One night about two weeks ago my boyfriend and I made a gluten-free pizza. I didn’t feel good afterward and I blamed him. I cried and said that it’s his fault I felt so sick – that he wants me to be sexier and have curves and I can’t because I can’t eat so many food groups – that he’s trying to make me eat it and it makes me sick. I realized that I was holding a lot of anger inside at him because I sub-consciously felt guilty that I wasn’t good enough. I knew was hurting our relationship because I wasn’t the fun-loving girl I used to be, but instead of dealing with my issues I blamed him.
These two realizations hit me like a ton of bricks. I have consistently looked at myself in the mirror while wearing just underwear and I hate seeing my bones – I want to be sexy. Yet it didn’t make me want to change. I wanted to change for my horse. I wanted to change for my relationship.
“Being sexy” isn’t something I actually value. Being a capable horse owner is. Being a good girlfriend that is happy and has fun with her boyfriend is.
It was then that I realized that I’m not sick. I’m not “allergic” to all those food groups like I told everyone that I was. I was anorexic again. I was pretending that they affected me because I was mentally sick.
Since that day of realization about one and a half weeks ago, I have since started eating healthier. I am back to eating wheat. I am back to snacking and going out for beers and laughing. I am back to baking cookies with my boyfriend and licking the mixing spoons. I am back to being his girlfriend.
I love my relationship. I love the fact that I am a horse girl. I love my life.
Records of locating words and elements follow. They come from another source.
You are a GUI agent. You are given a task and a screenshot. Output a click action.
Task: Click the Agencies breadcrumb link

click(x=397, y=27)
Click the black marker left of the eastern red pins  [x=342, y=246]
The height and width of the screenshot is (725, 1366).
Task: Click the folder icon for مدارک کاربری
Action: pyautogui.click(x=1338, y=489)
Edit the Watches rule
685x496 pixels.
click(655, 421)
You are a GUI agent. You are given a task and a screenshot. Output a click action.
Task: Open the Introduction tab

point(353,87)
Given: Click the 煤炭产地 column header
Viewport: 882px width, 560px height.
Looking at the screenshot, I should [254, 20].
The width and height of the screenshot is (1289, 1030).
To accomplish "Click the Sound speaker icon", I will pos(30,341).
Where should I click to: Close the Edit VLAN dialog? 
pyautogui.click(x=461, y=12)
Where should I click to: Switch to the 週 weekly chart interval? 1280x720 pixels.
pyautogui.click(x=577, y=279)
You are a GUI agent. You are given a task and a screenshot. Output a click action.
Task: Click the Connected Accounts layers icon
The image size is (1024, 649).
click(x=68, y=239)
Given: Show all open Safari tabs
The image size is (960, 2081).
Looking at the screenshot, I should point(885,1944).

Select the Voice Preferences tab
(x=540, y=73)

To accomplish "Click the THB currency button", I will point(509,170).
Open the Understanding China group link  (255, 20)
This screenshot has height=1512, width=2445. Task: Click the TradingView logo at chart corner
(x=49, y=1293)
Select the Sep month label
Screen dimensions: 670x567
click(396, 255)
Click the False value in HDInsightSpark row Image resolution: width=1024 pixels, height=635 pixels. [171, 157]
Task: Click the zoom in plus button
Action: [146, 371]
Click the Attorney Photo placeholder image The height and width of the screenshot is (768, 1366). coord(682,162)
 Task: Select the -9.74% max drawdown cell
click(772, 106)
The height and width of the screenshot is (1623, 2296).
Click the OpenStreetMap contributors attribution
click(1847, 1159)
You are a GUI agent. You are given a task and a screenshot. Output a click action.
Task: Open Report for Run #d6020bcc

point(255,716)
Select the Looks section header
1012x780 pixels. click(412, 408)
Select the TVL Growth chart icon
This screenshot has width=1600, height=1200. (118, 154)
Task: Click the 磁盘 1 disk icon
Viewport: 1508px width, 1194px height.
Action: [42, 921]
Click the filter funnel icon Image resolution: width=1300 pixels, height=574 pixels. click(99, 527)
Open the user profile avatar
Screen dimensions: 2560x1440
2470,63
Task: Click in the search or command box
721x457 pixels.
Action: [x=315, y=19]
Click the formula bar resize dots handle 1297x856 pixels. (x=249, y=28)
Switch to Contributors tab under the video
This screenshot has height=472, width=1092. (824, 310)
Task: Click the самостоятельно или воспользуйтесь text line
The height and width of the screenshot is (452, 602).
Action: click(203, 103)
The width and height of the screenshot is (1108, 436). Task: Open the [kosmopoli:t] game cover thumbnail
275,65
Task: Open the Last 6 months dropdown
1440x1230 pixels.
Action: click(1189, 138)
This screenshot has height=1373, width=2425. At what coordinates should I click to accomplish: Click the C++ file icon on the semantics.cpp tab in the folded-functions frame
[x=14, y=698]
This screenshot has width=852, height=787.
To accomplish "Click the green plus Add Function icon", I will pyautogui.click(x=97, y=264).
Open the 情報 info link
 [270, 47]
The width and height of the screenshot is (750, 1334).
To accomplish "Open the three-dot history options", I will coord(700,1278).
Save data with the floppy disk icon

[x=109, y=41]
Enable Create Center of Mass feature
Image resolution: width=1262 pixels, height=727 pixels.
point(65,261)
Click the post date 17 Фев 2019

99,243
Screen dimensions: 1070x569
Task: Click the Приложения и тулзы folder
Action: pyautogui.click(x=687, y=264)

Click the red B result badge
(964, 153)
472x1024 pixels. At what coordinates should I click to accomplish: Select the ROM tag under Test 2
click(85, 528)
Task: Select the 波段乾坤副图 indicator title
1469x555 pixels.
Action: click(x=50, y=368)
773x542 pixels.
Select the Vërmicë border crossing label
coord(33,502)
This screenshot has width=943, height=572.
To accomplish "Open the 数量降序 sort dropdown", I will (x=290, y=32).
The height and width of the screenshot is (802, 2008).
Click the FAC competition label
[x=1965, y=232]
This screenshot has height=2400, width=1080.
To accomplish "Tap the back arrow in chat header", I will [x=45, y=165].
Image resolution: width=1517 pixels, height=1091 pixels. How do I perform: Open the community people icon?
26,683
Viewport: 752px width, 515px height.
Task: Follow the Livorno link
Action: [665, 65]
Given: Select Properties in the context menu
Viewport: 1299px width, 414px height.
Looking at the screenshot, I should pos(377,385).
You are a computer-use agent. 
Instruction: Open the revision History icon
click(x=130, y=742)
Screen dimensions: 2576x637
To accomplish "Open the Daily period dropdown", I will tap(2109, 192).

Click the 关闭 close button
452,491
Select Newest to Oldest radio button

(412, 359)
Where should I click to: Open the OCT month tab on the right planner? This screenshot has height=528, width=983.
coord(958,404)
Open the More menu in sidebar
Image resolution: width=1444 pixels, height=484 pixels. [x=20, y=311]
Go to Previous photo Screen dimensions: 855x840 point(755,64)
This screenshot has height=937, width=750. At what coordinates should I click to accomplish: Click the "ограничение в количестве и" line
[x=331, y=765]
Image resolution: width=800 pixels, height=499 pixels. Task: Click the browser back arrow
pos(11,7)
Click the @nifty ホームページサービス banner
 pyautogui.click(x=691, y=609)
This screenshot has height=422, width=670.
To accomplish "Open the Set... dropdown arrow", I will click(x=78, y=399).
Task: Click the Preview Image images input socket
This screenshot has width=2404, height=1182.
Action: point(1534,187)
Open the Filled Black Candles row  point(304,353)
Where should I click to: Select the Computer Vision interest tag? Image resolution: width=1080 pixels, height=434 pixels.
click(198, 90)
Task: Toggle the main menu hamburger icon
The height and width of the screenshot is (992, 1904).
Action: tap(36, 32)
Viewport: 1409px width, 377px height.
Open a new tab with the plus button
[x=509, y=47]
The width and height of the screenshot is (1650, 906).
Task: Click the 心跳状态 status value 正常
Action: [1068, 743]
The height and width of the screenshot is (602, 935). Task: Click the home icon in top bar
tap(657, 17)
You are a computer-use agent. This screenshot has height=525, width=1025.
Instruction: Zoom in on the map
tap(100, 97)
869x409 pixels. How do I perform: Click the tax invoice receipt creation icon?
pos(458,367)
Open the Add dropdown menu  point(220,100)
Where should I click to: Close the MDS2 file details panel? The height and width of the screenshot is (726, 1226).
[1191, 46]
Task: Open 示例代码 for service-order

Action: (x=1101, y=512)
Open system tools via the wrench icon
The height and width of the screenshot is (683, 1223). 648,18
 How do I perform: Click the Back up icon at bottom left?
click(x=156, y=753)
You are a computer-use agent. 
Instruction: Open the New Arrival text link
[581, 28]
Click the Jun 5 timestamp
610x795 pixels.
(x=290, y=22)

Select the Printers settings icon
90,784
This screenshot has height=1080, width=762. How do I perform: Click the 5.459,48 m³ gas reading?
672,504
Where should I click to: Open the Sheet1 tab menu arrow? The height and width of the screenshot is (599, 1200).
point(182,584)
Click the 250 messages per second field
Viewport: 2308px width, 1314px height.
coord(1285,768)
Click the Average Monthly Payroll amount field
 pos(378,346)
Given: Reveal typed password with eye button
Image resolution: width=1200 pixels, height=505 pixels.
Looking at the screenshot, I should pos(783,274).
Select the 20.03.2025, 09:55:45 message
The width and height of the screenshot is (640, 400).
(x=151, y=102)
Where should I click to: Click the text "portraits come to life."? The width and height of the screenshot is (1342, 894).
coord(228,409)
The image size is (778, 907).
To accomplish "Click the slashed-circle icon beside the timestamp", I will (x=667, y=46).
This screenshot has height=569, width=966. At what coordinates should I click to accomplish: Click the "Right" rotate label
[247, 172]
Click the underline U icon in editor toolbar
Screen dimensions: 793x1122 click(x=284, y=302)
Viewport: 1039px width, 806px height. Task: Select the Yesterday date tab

I have vowed that I NEED to stop this. I NEED to stop harming myself. I NEED to value my self – in every single shape and role.
I have felt better and happier this past week than I have in over four months. Thank you to everyone that has been so understanding, helping, and kind during this hard time for me. I am so grateful for all of you.
(Originally written in 2014) In this season of temptations and food-related guilt, often associated with the holidays… please, please, please don’t let it ruin your time with friends and family. You are more than your exterior, so celebrate love and happiness this season.